The first three 1953 Corvettes rolled off of the Flint assembly line on Tuesday, June 30, 1953. The third Corvette in this trio was VIN E53F001003 or “003” and it was sent to the General Motors Engineering Staff in Warren, Michigan, for testing. It was delivered to engineering on July 7, 1953, with 67 miles on the odometer. While at the tech center, the #003 Corvette underwent a series of grueling tests. This included a five-hour -20 F shake test at the Harrison Radiator Division Cold Room in Lockport, New York, on July 8-9, 1953. Shortly afterward it underwent a 5,000-mile Belgium Blocks test to check its chassis strength. Per Chevrolet Engineering Department Work Order #19013-27, issued August 20, 1953, the engineers at the tech center completely rebuilt #003 into a new car, including the replacement of the frame. It is hypothesized that after testing the original body for #003 was put on one of the Corvettes campaigned in NASCAR. The frame remained in Warren.
How it was discovered
The story of how chassis #003 was found began in the summer of 1977. Phil Havens, an attorney with the office of the Michigan Attorney General, purchased a 1955 Corvette. That autumn Mr. Havens removed the body from his 1955 Corvette and discovered that the chassis bore the serial number E53F001003 in two locations. Havens decided to install a correct 1955 chassis under his Corvette he was restoring. He also restored the bare chassis VIN: E53F001003 and kept it as a static display.

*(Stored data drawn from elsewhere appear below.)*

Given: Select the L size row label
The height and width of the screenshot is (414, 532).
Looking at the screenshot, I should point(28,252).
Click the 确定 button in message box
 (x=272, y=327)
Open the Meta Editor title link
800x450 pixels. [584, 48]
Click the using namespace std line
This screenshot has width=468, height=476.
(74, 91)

The static fame was first displayed at the NCRS Cypress Gardens Winter meet in 1982. In 2012, Havens advertised the #003 frame on eBay and Kevin Mackay, owner of Corvette Repair in Valley Stream, New York, spotted it.

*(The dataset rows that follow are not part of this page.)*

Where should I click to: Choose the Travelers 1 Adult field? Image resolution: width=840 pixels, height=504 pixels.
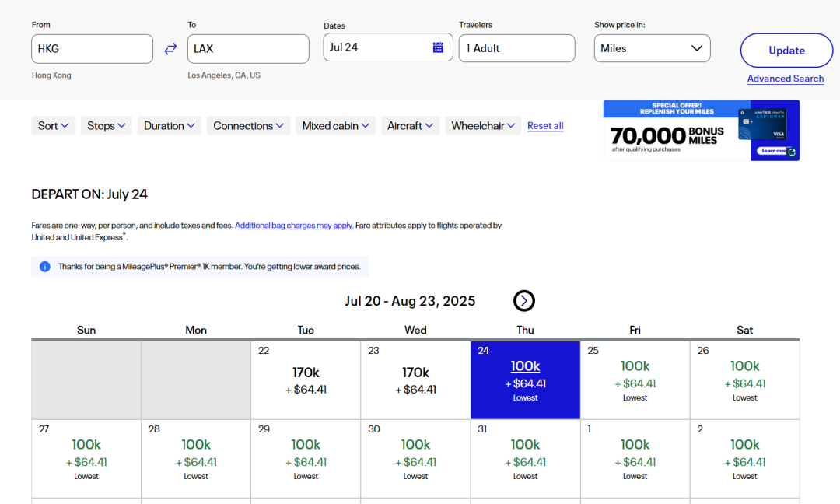(516, 48)
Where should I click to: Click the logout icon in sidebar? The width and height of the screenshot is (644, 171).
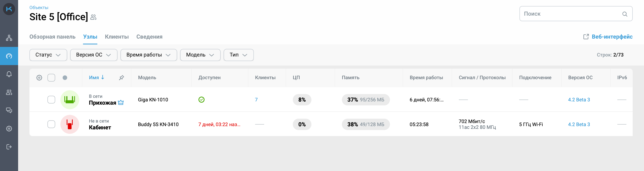coord(9,147)
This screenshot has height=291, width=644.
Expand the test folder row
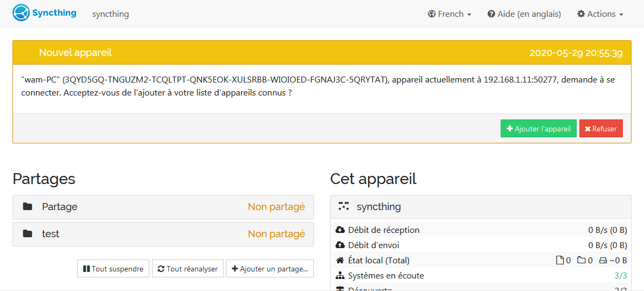[163, 234]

He discussed his find with Ed Foss, owner of the Foss Collection in Roanoke, Indiana, and Ed purchased the chassis. Ed commissioned Corvette Repair to resurrect the frame and turn it into a unique, driveable chassis with a cutaway 1953 Corvette body on the passenger side and exposing all of the running components, including the engine, dash, see-through floor with seat and open trunk on the driver’s side. It was completed over several years by Mackay and his team. While not roadworthy, Mackay can start the engine, engage the Powerglide transmission into drive or reverse, apply the brakes and slowly move this unique Corvette under its own power around a display area. Mackay notes “this cutaway stirs the passion people have for 1953 Corvette history. Its purpose is to educate enthusiasts by allowing them to closely inspect the mechanical aspects of the very first Corvettes by these assembly teams 65 years ago. This driveable chassis provides a detailed snapshot of these early efforts.” People like George McGriff started this Corvette legacy and Kevin Mackay brought it back to life!